Pour l’instant seules des dates surgissent, avec une précision impressionnante :
« Arrivée à Marseille le 6 Octobre 2017. Arrivée à Lyon le 4 Novembre 2017 à 10 h. »
S’approprier les lieux : stickers antifascistes et fresques murales
Les voix sont peu bavardes dans le squat, mais l’on trouve parfois ailleurs que dans les mots des traces de ce qui est tu. Dessinée sur une feuille A4 blanche scotchée au mur du salon, une silhouette féminine scrute la vie qui s’active autour d’elle, de son mur à la couleur passée. Elle est nue, ses yeux sont cernés et sa bouche en forme de cœur est scellée
Un bâtiment propriété des pompiers de Lyon
Le bâtiment occupé est actuellement juridiquement en la possession de le SDMIS (Service Départemental et Métropolitain d’Incendie et de Secours) mais est en cours d’acquisition par la Métropole de Lyon qui voudrait à terme le démolir pour en faire un collège. A l’heure où nous mettons en ligne cet article, nous ignorons si le SDMIS a initié une procédure visant l’expulsion.
A ses côtés, un tag plus impressionnant rappelle une des règles prises par les « Habitants », quand la cigarette n’était pas encore bannie. Le visage est menaçant mais l’injonction polie « Cendrez dans les cendriers SVP».
Parcourant le bâtiment, les stickers libertaires et antifascistes réapparaissent également fréquemment, rappelant l’ironie de la situation, comme le signale une militante présente presque quotidiennement :
« En hébergeant des personnes, on se retrouve à jouer le rôle de l’État ».
Ces murs peuvent raconter aussi de drôles d’histoires. Dans la chambre de Diallo*, au 2ème étage, se trouve l’une d’elles. Originaire de Guinée, il y dessinait et sérigraphiait des T-Shirts. En 2015, alors âgé de 21 ans il a fui son pays pour éviter la prison après, dit-il, avoir participé à des manifestations.
Il a depuis traversé le Mali, le Burkina, le Niger et la Lybie, où il a été emprisonné et torturé pendant trois mois, puis l’Italie et enfin la France. Il est lui aussi peu loquace sur son périple et n’a pas vraiment le cœur à raconter son parcours.

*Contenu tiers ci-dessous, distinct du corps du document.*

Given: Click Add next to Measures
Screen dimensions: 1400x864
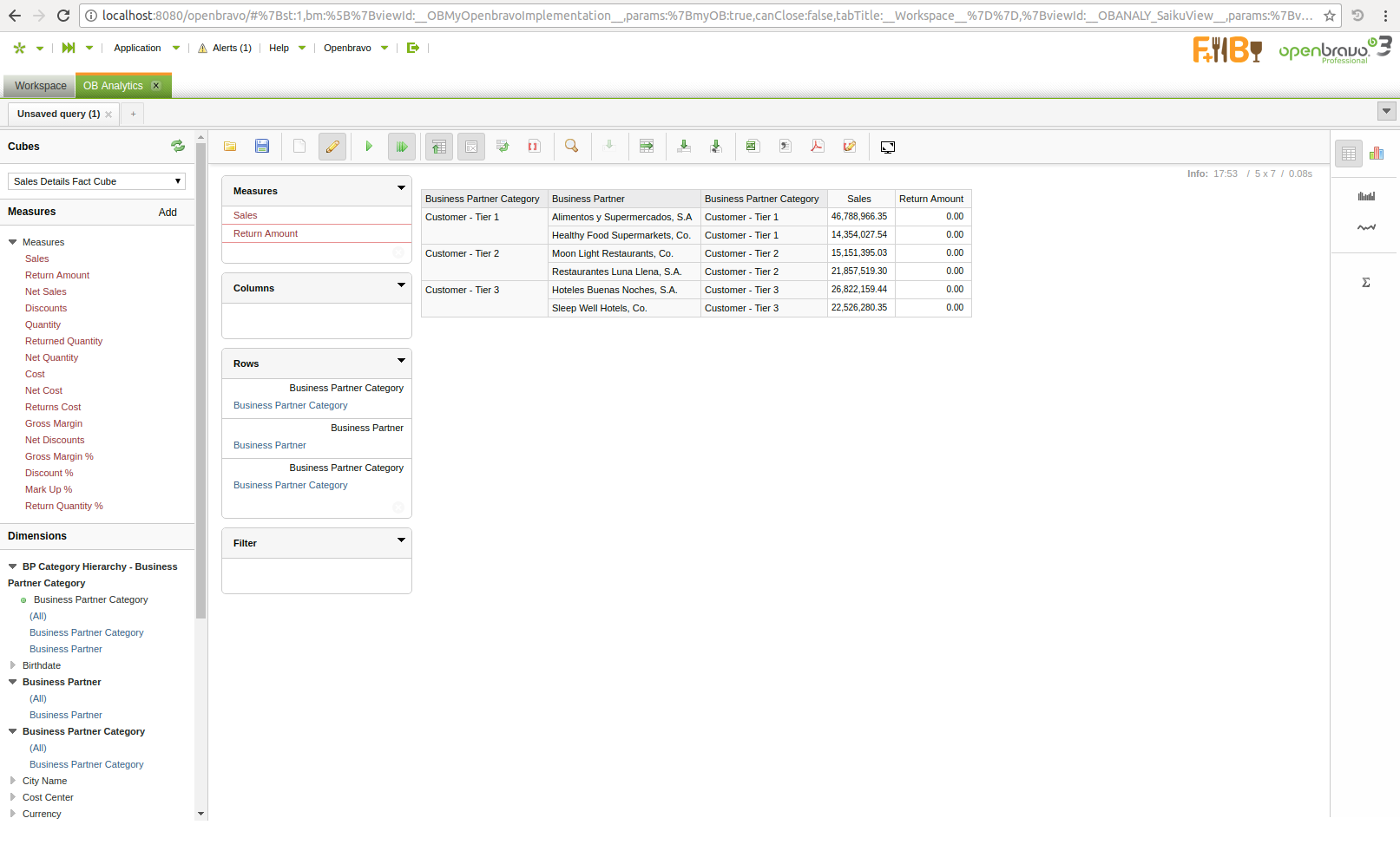Looking at the screenshot, I should 168,213.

Mais il est heureux de montrer sa fresque murale, inspirée d’un conte que sa grand-mère lui racontait enfant.
On y voit un homme suspendu par les bras à une branche qui ploie déjà sous son poids. Dans l’arbre un serpent vient vers lui, la langue sortie. Ses pieds frôlent la gueule grande ouverte d’un crocodile qui s’apprête à le dévorer.
Autour du tronc, des fauves rodent. Diallo raconte qu’il soumet cette posture pour le moins périlleuse aux visiteurs de sa chambre, leur demandant sous forme d’énigme comment on peut se sortir d’une pareille situation. Il rit alors en répétant les propositions alambiquées mais imaginatives qu’il a reçu :
« Certains disent qu’ ‘il faut prendre le serpent d’une main et étrangler le lion avec’ ».
D’autre suggèrent de terrasser frontalement les bêtes une à une. La réponse de Diallo est d’un tout autre genre : celui-ci est formel : ce n’est pas possible d’être sous le coup d’autant de prédateurs, c’est forcément un mauvais rêve, et le garçon suspendu à sa branche va bientôt se réveiller.
*Tous les prénoms des personnes citées ont été modifiés afin de préserver leur anonymat. Pour la même raison, aucune photo des résidents du squat n’a été prise.